Alpha Centauri, c’est aussi une histoire s’articulant autour de la découverte d’une entité panplanétaire, sorte de champignon géant intelligent qui introduira une composante de préservation écologique dans le jeu de dés scénaristique. Le joueur a toute liberté pour agir, mais ces actions ont potentiellement des conséquences. Une exploitation trop hâtive des ressources naturelles provoquera une réaction des formes de vie de la planète; faire augmenter ou abaisser le niveau des océans fera éventuellement disparaître des villes côtières et de précieuses terres agricoles.
Alpha Centauri, c’est encore la possibilité de créer ses propres unités en fonction de ses progrès technologiques, une mécanique vidéoludique désespérément absente des titres de la série Civilization et dans laquelle on aura tôt fait de perdre une heure, voire plus, à tenter de produire le meilleur équilibre coût-bénéfices. Le jeu offre également quantité de clins d’oeil: l’environnement scénaristique est richement détaillé, avec la traditionnelle encyclopédie, les déclarations « historiques » parfois attribuées à l’un ou l’autre des leaders, ou encore des séquences vidéo tirées de l’époustouflant documentaire Baraka.
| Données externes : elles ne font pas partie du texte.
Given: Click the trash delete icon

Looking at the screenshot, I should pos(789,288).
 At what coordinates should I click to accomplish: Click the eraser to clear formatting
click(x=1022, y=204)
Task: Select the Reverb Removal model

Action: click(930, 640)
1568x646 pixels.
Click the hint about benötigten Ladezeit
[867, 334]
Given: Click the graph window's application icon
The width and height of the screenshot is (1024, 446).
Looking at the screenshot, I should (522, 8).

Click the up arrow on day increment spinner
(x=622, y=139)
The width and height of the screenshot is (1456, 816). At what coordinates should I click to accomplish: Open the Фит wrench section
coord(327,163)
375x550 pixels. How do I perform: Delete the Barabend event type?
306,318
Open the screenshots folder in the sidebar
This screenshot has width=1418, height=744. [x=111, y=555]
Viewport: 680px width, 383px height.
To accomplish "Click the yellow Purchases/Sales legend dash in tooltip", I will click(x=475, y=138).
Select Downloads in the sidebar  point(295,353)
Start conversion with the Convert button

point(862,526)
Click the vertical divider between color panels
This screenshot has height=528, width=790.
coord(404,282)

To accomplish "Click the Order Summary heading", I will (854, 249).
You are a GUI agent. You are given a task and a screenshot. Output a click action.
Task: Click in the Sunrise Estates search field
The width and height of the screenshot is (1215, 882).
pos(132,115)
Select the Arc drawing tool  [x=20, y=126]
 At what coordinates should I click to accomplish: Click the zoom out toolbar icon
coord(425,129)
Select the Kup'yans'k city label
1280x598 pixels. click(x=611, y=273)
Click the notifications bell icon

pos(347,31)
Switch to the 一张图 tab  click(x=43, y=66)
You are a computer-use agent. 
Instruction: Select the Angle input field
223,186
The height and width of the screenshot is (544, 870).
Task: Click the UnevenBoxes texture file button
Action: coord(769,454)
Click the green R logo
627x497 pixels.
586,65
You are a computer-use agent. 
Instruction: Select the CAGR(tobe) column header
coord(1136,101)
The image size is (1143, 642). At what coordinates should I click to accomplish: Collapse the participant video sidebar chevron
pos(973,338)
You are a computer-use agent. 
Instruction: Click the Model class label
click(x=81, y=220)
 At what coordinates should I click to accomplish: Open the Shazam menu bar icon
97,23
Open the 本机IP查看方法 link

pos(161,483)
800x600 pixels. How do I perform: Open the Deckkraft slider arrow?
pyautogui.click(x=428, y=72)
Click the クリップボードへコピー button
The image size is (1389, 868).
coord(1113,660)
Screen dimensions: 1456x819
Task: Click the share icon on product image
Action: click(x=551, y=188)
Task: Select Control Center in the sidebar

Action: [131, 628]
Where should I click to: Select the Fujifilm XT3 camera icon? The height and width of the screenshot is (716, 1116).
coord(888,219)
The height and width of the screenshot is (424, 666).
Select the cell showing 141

Comme avec les autres titres 4X développés par Sid Meier, il n’est pas rare d’engloutir toute une soirée, voire toute une nuit pour tenter de terminer une partie. Alpha Centauri a ainsi la capacité de créer rapidement une dépendance. Heureusement, le sevrage se fait habituellement sans douleur.
Par contre, 17 ans après sa sortie, le jeu a pris des rides. Déjà passablement laid – le titre tourne sur une version modifiée de Civilization II -, son interface n’a pas gagné en simplicité ou en fluidité avec le temps, et les néophytes auront probablement besoin du tutoriel offert.
Le hic, c’est qu’après tout ce temps, Meier et les studios Firaxis (depuis avalés par 2K), n’ont pas été en mesure de produire une suite valable. On a fait tourner la machine promotionnelle à fond pour Civilization Beyond Earth, mais cette version colorée fluo de Civilization V est justement apparue comme un contenu supplémentaire vendue au plein prix, plutôt que sous l’apparence d’un jeu complet. On en attendait une reprise d’Alpha Centauri, on obtient plutôt une version incomplète, avec des adversaires à la personnalité d’une pantoufle et des mécaniques bien trop simplifiées. Pire encore, on nous vend les portions manquantes en expansion pour la modique somme de 30 $ US à sa sortie. Bref, de quoi passer son tour deux fois plutôt qu’une.
Peut-on dire que Sid Meier s’est rétrospectivement brûlé les doigts avec Alpha Centauri? Peut-être. Ou peut-être qu’il n’a plus la liberté artistique nécessaire pour reprendre le collier. Quoi qu’il en soit, son chef-d’oeuvre est aujourd’hui disponible, avec son expansion, sur le site GOG.com pour moins de 10 $ canadiens. Un jeu dont les très rares tares sont facilement oubliables, et duquel on voudrait ne jamais s’arracher.